# start of READING PASSAGE

#include
using namespace std;
int max_circular_sum(int a[],int n)
{
int i,j,cs,ms=0;
for(i=n-1;i>=1;i–)
{
if(a[i]>0)
cs=a[i];
else
cs=0;
for(j=0;j<i;j++)
{
cs+=a[j];
if(cs<0)
cs=0;
if(cs>ms)
ms=cs;
}
}
return ms;
}
int main() {
int t;
cin>>t;
for(int j=0;j<t;j++)
{
int n;
cin>>n;
int a[n];
for(int i=0;i<n;i++)
{
cin>>a[i];
}
cout<<max_circular_sum(a,n)<<endl;
}
return 0;
}
Hi @tushartiwari,
in dis,
for(i=n-1;i>=1;i–)
{
if(a[i]>0)
cs=a[i];
else
cs=0;
for(j=0;j<i;j++)
{
cs+=a[j];
if(cs<0)
cs=0;
if(cs>ms)
ms=cs;
}
}
when i=n-2, ur code only calculate sum upto n-2 and n-1 is not considered.
this is true for all i<n-1. hence ur code is not accounting for circular sum.
try modifying ur code.
if u face any problem, feel free to post ur doubt here.
can you give some hint .

# end of READING PASSAGE
# start of DATASET ROWS

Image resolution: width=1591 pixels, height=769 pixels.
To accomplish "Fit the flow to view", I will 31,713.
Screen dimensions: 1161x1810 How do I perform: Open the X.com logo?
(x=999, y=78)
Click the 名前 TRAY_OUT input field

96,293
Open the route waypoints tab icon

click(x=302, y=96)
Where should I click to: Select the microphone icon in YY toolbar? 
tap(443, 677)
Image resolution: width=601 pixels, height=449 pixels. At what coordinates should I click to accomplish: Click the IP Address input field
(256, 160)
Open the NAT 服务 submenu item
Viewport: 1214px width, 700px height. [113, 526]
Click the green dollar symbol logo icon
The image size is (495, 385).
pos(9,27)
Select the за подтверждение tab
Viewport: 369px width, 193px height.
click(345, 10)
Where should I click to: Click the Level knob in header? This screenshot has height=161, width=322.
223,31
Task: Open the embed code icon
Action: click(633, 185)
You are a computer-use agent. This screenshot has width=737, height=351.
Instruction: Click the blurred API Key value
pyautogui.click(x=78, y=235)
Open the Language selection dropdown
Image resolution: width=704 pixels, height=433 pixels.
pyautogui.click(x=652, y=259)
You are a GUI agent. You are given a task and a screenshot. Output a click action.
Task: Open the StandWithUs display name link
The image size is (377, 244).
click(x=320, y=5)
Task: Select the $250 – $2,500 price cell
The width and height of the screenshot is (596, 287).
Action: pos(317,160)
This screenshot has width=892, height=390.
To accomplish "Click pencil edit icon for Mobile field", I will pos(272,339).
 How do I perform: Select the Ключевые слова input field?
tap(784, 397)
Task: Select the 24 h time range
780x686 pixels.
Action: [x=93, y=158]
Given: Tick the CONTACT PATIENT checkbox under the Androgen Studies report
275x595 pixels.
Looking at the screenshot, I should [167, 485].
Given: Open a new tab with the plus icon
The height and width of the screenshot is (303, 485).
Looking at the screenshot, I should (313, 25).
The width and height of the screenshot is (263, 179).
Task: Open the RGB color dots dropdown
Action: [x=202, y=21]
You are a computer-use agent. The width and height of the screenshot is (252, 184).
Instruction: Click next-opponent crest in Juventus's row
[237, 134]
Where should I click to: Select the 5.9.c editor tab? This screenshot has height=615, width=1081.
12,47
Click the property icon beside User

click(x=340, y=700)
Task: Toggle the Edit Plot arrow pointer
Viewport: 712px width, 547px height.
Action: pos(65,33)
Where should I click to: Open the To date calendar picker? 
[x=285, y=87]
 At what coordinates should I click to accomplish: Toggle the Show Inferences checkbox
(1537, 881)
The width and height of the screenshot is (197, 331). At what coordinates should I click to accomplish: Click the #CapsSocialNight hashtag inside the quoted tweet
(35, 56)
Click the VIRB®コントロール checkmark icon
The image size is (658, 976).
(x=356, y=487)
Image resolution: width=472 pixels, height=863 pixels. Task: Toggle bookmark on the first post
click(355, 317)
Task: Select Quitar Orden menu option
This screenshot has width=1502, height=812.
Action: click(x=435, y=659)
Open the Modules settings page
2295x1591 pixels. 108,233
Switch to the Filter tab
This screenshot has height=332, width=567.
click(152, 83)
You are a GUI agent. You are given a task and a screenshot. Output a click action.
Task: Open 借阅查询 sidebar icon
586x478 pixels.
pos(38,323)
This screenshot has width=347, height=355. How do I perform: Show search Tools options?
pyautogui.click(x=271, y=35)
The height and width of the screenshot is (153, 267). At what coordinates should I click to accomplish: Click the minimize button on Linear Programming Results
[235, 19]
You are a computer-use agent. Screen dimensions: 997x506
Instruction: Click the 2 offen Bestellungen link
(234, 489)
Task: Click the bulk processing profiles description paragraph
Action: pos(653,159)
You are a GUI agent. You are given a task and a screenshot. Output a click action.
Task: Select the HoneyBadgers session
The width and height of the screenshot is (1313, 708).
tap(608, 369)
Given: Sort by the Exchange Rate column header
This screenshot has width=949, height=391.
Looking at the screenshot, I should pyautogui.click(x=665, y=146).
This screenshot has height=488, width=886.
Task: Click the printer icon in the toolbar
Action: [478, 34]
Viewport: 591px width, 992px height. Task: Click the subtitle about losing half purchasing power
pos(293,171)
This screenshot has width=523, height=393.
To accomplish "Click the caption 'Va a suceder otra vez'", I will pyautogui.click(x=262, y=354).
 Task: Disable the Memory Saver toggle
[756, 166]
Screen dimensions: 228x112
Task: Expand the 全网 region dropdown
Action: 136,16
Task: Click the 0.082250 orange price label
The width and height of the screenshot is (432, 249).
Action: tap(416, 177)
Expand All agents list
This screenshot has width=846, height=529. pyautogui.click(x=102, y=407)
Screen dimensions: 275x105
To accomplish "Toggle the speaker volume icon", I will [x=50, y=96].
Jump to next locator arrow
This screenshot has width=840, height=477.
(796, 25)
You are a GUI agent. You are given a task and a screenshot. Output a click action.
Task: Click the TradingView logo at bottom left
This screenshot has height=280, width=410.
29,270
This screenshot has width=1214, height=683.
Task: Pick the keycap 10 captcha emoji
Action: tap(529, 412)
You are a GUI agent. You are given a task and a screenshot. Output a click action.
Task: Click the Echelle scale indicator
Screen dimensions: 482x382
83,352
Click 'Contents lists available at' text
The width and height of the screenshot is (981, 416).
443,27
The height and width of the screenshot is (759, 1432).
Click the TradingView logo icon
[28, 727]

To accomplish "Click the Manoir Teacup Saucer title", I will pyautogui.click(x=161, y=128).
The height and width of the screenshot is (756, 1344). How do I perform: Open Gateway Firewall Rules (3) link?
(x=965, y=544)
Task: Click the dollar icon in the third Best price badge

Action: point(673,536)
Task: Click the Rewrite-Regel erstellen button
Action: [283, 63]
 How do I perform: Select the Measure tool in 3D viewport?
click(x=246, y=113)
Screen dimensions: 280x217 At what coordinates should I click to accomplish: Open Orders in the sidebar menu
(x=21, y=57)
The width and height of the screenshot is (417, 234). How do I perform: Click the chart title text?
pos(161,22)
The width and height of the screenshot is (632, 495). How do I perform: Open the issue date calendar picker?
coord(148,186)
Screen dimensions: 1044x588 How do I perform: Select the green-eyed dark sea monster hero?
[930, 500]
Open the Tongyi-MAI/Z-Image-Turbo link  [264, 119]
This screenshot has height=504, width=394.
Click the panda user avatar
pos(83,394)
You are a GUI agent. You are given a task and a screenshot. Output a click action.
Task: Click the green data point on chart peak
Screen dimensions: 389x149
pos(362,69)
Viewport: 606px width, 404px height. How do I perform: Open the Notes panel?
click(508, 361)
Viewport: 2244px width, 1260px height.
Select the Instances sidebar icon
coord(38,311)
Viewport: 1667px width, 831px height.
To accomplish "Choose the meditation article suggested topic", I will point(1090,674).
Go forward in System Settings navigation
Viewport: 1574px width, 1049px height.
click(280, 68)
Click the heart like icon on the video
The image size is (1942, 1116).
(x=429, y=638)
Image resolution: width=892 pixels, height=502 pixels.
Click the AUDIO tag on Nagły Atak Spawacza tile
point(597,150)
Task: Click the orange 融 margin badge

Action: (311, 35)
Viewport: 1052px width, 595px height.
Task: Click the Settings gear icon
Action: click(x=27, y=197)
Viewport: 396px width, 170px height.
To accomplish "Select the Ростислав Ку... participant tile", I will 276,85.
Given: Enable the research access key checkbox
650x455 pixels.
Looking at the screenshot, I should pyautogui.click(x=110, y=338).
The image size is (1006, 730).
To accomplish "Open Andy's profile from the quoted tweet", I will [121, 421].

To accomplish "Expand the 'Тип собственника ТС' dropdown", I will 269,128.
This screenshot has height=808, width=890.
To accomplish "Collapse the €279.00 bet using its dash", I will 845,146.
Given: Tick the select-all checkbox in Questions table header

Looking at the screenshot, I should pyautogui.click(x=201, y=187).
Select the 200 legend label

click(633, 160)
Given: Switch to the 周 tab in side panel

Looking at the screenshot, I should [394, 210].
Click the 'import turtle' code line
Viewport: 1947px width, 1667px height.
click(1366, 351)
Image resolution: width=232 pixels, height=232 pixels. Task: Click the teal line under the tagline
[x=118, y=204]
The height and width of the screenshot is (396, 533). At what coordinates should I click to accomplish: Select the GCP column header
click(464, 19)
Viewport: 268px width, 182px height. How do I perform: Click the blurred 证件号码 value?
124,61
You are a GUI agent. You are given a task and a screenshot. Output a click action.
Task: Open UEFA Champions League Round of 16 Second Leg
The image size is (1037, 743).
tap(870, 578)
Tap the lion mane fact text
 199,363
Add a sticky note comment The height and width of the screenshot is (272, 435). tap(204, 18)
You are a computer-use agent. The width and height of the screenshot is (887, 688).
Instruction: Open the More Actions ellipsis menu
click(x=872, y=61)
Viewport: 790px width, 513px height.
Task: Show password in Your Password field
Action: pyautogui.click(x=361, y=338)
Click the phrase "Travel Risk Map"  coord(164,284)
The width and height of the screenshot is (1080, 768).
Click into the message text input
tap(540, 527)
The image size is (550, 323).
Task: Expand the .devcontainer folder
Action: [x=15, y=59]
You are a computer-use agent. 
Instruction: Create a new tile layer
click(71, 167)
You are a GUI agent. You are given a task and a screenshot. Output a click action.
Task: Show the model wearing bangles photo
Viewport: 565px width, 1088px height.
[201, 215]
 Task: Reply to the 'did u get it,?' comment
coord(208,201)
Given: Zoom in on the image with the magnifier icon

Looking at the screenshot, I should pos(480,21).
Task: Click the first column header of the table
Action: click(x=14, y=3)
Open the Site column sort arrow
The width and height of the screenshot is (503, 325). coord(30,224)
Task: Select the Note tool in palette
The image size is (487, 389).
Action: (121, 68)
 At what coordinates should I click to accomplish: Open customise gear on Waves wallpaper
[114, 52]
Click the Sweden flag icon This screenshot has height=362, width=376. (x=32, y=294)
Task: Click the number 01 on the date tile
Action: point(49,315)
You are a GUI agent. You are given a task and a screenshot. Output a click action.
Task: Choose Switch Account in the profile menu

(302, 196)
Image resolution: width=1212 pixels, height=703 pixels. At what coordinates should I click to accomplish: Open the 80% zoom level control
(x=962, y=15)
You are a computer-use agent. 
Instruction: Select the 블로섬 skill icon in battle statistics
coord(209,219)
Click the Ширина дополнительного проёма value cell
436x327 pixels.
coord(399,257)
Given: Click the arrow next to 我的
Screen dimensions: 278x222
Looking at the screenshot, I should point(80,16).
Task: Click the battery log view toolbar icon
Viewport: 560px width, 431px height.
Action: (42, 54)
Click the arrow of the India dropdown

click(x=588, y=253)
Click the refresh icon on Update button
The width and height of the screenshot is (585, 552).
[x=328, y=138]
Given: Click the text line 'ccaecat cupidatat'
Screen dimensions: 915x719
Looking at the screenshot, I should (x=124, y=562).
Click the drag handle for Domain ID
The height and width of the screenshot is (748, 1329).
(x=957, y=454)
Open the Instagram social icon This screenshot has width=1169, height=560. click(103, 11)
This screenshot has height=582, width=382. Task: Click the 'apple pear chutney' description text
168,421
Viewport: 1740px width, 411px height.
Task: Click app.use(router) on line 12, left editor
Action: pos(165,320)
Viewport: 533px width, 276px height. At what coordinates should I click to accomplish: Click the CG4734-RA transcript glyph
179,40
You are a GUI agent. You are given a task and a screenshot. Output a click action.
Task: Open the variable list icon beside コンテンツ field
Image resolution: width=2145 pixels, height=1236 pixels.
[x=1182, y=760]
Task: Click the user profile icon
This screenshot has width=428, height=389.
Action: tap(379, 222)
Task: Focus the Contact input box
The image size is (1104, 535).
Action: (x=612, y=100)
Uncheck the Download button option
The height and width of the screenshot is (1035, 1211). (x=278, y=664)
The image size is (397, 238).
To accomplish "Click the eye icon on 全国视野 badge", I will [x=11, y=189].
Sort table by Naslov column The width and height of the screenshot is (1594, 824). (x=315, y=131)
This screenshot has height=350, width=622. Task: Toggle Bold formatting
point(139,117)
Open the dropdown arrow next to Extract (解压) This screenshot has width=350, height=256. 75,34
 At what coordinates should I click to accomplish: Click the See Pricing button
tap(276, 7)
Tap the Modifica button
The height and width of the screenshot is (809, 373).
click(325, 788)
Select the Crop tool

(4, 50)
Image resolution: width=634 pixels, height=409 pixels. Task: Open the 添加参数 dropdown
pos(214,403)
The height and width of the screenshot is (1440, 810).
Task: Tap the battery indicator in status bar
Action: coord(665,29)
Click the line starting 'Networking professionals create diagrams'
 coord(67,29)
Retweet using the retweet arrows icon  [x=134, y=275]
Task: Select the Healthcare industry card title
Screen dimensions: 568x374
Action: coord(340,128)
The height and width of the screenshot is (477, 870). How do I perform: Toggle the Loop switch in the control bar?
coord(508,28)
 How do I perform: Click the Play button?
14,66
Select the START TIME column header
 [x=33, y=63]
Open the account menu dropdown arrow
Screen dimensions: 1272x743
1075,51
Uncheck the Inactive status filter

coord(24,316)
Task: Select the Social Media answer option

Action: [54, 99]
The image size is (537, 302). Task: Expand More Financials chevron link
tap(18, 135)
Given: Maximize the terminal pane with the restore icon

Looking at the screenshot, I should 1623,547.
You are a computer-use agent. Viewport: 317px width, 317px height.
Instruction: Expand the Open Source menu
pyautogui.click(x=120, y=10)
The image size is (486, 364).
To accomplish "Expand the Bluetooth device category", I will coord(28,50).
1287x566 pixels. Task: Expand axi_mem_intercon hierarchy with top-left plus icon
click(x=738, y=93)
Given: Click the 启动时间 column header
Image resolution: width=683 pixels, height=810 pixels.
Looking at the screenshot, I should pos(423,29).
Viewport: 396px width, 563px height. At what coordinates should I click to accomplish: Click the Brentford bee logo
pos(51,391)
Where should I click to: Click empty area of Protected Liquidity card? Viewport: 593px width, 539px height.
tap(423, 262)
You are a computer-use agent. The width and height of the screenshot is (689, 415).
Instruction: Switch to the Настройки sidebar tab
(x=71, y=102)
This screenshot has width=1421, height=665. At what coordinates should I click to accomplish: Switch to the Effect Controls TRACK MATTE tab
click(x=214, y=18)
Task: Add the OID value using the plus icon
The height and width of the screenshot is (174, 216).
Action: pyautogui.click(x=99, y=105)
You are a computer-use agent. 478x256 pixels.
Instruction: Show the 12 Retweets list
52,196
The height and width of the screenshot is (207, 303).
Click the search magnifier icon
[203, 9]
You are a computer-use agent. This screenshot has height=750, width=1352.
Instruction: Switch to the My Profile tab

# end of DATASET ROWS

#### WORK TO BE COMPLETED
In the forum thread, which index does the reply say the code fails to consider when i equals n-2?

#### THE RESPONSE
Index n-1 is not considered, because the code only sums up to n-2.